No solo los políticos quieren ser ungidos por la popularidad papal y religiosa; o, en prueba de narcisismo, quieren que su entrega pública al Papa sea un acto de purificación y perdón público por sus dobleces.

Pero la sociedad entera, la prensa, los gremios, la más mínima organización mezclan la expresión de su catolicismo y su rol en la sociedad. Han abandonado el sentido del pluralismo y del laicismo. Pues convierten a la sociedad en completamente católica. Como si fuese “natural” que la religión católica fuese oficial, la única. ¡Que los demás se atengan a ello! Los portadores de las reivindicaciones sociales de demandas y conflictos, ahora, para que estas tengan validez buscan que el Papa las conozca, algo así como que las bendiga.

Por eso ha sido una sorpresa la expresión lúcida y valiente, en este contexto, que los grupos de mujeres Luna Nueva y Las Lorenzas, en una carta a Bergoglio, le recuerden que Ecuador es oficialmente laico, pero que el Presidente, el Alcalde capitalino y el Prefecto del Guayas, por sus ambiciones personales, abusan de los recursos del Estado, así como confunden sus funciones para ganarse el favor papal y popularidad. Se atentaría al laicismo con los viajes a Roma, con el decreto que hace de “interés nacional” (otra vez la facilidad del gasto) la visita papal. Y, hay que recalcarlo, la facilidad gubernamental para convertir ritos y actos religiosos en actos gubernamentales. Minimizan el pluralismo y el laicismo que deberían asumir. Su vida religiosa debería ser de su ámbito personal, no un acto de gobierno.

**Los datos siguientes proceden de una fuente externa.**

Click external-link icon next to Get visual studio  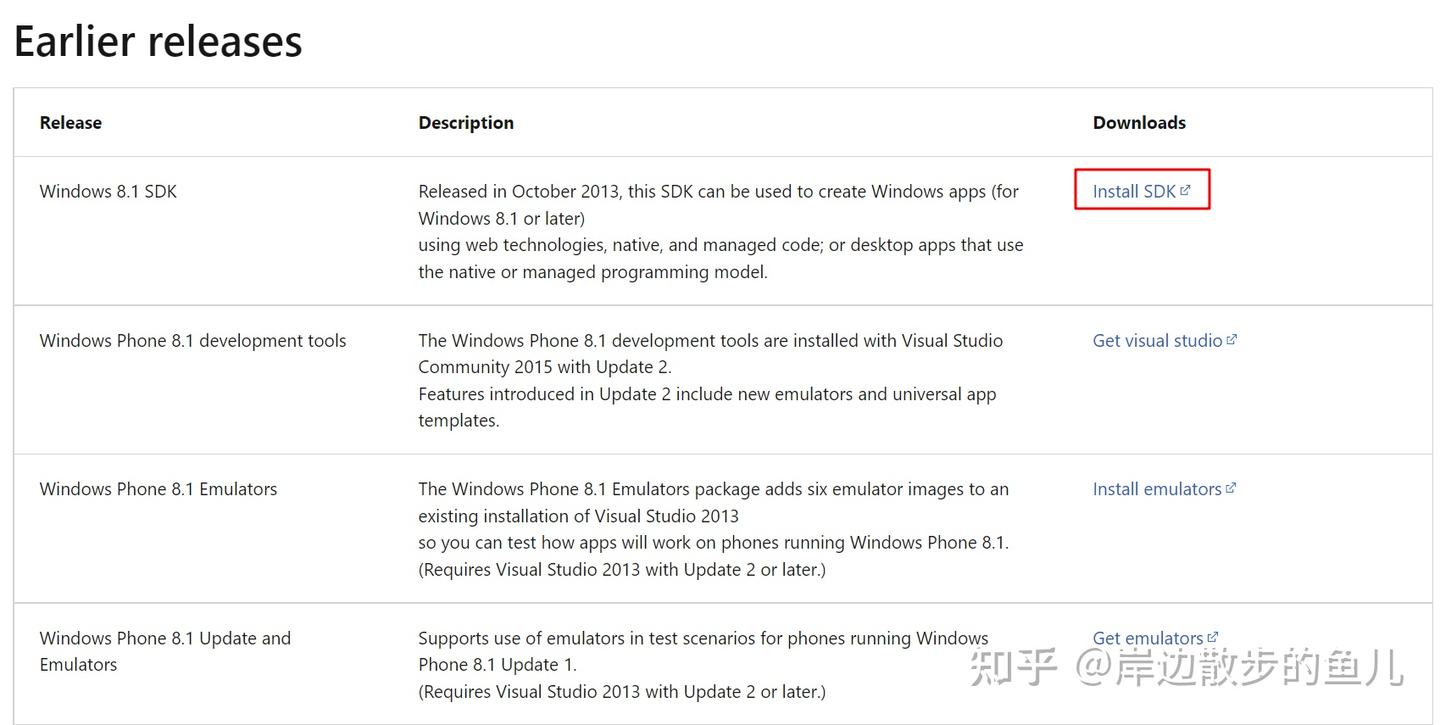[1232, 339]
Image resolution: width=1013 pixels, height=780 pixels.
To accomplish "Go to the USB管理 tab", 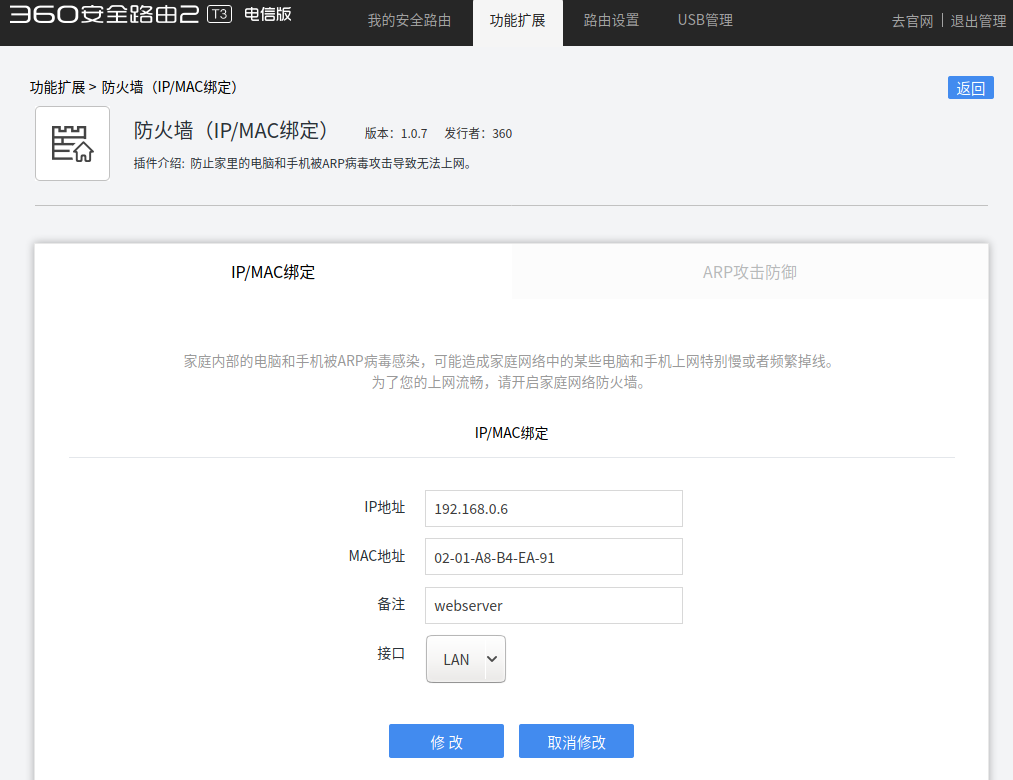I will pyautogui.click(x=705, y=21).
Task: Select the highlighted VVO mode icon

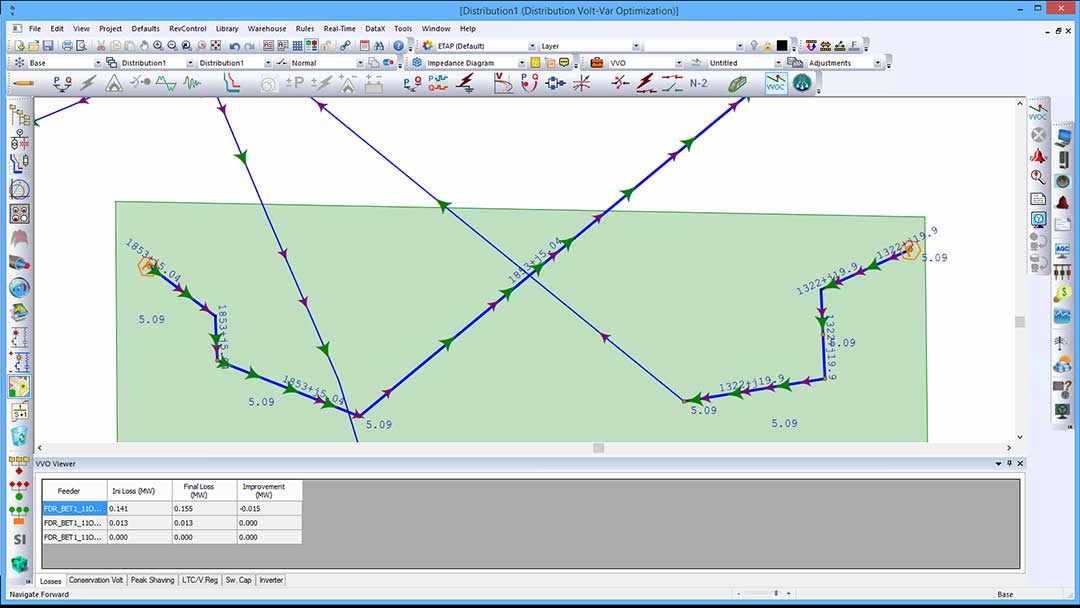Action: (x=774, y=83)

Occidente vivió una larga historia, con muchas muertes, para lograr el laicismo del Estado y de la sociedad, y poco a poco logró ‘laicizar’ la religión en el sentido que estas y sus manifestaciones religiosas deben ser del fuero personal, interior; ello exige seguir una ética que diferencia bien lo que es del Estado del ámbito personal en lo religioso.

Vale recordar que la sociedad, nosotros, cambiamos a un ritmo más rápido que las religiones, sus dogmas y creencias; aún más en la vida actual. Una sociedad laica, una religión ‘laicizada’ viven más fácilmente esta tensión entre los cambios inevitables de la sociedad y la religión; también evita llegar a los extremos del ‘integrismo’ religioso que pretende que los textos religiosos, de hace siglos, deban ser aplicados a la letra ahora, como lo vemos en el mundo islámico.

Hacer retroceder o no afirmar el laicismo y el pluralismo favorece esta lógica con­servadora de certezas ciegas con negación de la razón. ‘Retrocesos’ históricos que des­truyen la convivencia, pues ‘alguien’ (siempre) define una verdad única sin derecho a la contestación.